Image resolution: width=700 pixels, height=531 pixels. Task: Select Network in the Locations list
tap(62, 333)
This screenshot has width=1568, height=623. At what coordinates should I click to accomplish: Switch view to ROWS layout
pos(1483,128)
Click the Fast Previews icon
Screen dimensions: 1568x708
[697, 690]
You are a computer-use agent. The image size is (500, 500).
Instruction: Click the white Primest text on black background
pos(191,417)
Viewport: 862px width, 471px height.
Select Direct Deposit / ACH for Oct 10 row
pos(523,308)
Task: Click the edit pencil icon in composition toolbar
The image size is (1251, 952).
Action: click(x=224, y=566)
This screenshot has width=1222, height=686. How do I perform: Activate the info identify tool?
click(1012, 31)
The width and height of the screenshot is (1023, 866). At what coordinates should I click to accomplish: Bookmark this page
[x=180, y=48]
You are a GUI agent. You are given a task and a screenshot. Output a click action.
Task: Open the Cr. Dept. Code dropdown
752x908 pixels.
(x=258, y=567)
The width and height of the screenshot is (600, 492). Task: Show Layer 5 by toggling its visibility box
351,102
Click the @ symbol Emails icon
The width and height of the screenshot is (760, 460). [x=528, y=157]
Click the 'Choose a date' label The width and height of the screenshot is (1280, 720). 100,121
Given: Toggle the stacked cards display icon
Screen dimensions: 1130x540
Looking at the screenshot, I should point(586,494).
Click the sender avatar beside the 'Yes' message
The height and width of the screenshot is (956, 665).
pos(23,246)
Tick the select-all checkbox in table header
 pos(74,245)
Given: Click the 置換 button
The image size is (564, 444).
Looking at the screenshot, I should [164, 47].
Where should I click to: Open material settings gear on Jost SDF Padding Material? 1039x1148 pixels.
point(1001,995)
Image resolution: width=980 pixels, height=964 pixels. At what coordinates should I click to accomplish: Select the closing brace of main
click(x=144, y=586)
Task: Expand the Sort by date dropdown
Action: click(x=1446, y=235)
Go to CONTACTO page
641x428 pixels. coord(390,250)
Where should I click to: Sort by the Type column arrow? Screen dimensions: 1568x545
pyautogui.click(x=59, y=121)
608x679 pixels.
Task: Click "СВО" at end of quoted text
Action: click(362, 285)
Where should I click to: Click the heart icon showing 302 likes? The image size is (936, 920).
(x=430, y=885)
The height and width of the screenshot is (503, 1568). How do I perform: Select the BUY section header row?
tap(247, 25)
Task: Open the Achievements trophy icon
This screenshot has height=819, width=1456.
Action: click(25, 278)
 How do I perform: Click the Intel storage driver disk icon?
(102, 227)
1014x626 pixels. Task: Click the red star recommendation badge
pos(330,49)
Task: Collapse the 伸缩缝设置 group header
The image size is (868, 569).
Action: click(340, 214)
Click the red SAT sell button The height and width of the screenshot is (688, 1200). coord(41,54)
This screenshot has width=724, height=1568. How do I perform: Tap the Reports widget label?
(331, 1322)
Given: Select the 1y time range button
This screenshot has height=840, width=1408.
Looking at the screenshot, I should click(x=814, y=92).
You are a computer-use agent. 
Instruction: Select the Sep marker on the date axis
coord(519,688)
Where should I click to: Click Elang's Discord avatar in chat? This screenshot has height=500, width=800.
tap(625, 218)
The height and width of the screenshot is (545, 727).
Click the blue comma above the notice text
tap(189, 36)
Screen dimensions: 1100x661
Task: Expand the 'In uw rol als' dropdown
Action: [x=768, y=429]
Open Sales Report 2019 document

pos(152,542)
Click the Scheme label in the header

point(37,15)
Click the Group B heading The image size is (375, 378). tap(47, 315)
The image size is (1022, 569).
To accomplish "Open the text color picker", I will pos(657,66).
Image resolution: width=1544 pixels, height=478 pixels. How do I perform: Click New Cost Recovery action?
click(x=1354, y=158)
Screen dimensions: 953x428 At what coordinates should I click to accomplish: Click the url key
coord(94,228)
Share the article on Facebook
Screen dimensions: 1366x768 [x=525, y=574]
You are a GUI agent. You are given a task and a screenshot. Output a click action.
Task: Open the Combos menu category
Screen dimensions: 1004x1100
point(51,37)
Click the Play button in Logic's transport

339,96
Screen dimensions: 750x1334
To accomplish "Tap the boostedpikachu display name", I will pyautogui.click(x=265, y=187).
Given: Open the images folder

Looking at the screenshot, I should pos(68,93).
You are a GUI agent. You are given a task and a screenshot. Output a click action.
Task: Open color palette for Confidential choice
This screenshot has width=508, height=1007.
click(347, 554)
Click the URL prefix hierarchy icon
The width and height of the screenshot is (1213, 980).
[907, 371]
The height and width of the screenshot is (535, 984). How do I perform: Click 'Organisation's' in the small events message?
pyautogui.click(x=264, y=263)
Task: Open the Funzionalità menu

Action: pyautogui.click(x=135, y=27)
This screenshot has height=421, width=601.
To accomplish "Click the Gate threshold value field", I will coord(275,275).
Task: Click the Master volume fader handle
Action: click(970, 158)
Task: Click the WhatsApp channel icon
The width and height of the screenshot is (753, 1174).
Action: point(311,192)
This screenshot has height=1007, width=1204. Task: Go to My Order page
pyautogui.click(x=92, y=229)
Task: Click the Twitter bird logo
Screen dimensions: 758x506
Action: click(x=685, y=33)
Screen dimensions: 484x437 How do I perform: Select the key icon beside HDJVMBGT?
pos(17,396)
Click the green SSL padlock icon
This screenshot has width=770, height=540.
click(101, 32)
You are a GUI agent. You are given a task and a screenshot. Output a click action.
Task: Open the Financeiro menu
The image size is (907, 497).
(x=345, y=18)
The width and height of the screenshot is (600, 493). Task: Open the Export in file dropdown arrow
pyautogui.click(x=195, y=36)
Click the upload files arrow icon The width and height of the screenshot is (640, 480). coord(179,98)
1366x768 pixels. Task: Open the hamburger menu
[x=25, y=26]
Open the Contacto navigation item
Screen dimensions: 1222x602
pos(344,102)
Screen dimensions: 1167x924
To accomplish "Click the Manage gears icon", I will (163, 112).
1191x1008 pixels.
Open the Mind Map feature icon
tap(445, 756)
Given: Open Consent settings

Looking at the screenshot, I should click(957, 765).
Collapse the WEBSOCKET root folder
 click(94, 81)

********

WHAT IS REQUIRED =>
Repeat only what lies between the first line of the data and the line containing "Click the Fast Previews icon", both of those lines included, exactly as it stands.

TASK RESPONSE =>
Image resolution: width=700 pixels, height=531 pixels. Task: Select Network in the Locations list
tap(62, 333)
This screenshot has width=1568, height=623. At what coordinates should I click to accomplish: Switch view to ROWS layout
pos(1483,128)
Click the Fast Previews icon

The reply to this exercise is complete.